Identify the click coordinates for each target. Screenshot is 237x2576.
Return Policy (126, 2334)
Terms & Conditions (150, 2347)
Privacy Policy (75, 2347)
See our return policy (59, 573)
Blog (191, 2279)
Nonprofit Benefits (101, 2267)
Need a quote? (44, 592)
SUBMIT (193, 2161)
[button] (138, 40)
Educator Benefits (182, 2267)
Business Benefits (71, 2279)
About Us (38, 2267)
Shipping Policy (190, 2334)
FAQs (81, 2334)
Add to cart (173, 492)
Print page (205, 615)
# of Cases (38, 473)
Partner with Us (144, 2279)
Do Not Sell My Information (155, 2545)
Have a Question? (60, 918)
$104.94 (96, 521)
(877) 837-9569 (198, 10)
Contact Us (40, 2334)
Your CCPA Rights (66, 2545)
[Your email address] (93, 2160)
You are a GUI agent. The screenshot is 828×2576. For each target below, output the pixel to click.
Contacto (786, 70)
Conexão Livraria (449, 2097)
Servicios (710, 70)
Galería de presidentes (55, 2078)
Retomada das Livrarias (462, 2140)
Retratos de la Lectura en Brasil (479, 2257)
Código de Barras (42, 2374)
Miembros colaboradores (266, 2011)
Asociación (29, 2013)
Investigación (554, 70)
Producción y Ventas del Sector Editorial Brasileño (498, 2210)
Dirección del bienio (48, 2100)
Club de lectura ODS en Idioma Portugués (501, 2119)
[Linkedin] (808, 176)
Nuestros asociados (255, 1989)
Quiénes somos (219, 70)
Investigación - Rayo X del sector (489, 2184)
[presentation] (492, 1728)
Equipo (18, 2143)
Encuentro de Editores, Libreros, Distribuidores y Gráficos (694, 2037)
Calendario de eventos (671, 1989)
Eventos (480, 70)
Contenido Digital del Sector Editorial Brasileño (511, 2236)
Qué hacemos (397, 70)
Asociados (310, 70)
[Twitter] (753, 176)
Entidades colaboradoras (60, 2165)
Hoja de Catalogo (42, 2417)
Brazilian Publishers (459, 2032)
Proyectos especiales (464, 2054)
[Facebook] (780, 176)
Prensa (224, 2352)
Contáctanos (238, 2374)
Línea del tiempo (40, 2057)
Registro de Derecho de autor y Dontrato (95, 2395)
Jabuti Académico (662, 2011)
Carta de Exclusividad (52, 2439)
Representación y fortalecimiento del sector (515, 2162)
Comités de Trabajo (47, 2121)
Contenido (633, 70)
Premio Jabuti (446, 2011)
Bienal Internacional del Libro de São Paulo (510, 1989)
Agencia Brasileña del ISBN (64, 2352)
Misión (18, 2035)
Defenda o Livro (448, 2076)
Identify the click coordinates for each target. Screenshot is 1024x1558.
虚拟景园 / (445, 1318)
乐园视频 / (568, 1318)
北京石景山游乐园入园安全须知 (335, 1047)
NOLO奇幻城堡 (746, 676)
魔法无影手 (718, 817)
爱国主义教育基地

What the exercise asks
Copy the whole listing above, line for line, without changing a single character.

Result
Identify the click coordinates for each target. Screenshot is 237x2576.
Return Policy (126, 2334)
Terms & Conditions (150, 2347)
Privacy Policy (75, 2347)
See our return policy (59, 573)
Blog (191, 2279)
Nonprofit Benefits (101, 2267)
Need a quote? (44, 592)
SUBMIT (193, 2161)
[button] (138, 40)
Educator Benefits (182, 2267)
Business Benefits (71, 2279)
About Us (38, 2267)
Shipping Policy (190, 2334)
FAQs (81, 2334)
Add to cart (173, 492)
Print page (205, 615)
# of Cases (38, 473)
Partner with Us (144, 2279)
Do Not Sell My Information (155, 2545)
Have a Question? (60, 918)
$104.94 (96, 521)
(877) 837-9569 (198, 10)
Contact Us (40, 2334)
Your CCPA Rights (66, 2545)
[Your email address] (93, 2160)
You are a GUI agent. The screenshot is 828×2576. For each target below, output the pixel to click.
Contacto (786, 70)
Conexão Livraria (449, 2097)
Servicios (710, 70)
Galería de presidentes (55, 2078)
Retomada das Livrarias (462, 2140)
Retratos de la Lectura en Brasil (479, 2257)
Código de Barras (42, 2374)
Miembros colaboradores (266, 2011)
Asociación (29, 2013)
Investigación (554, 70)
Producción y Ventas del Sector Editorial Brasileño (498, 2210)
Dirección del bienio (48, 2100)
Club de lectura ODS en Idioma Portugués (501, 2119)
[Linkedin] (808, 176)
Nuestros asociados (255, 1989)
Quiénes somos (219, 70)
Investigación - Rayo X del sector (489, 2184)
[presentation] (492, 1728)
Equipo (18, 2143)
Encuentro de Editores, Libreros, Distribuidores y Gráficos (694, 2037)
Calendario de eventos (671, 1989)
Eventos (480, 70)
Contenido Digital del Sector Editorial Brasileño (511, 2236)
Qué hacemos (397, 70)
Asociados (310, 70)
[Twitter] (753, 176)
Entidades colaboradoras (60, 2165)
Hoja de Catalogo (42, 2417)
Brazilian Publishers (459, 2032)
Proyectos especiales (464, 2054)
[Facebook] (780, 176)
Prensa (224, 2352)
Contáctanos (238, 2374)
Línea del tiempo (40, 2057)
Registro de Derecho de autor y Dontrato (95, 2395)
Jabuti Académico (662, 2011)
Carta de Exclusividad (52, 2439)
Representación y fortalecimiento del sector (515, 2162)
Comités de Trabajo (47, 2121)
Contenido (633, 70)
Premio Jabuti (446, 2011)
Bienal Internacional del Libro de São Paulo (510, 1989)
Agencia Brasileña del ISBN (64, 2352)
Misión (18, 2035)
Defenda o Livro (448, 2076)
Identify the click coordinates for each target. Screenshot is 1024x1558.
虚拟景园 / (445, 1318)
乐园视频 / (568, 1318)
北京石景山游乐园入园安全须知 (335, 1047)
NOLO奇幻城堡 (746, 676)
魔法无影手 (718, 817)
爱国主义教育基地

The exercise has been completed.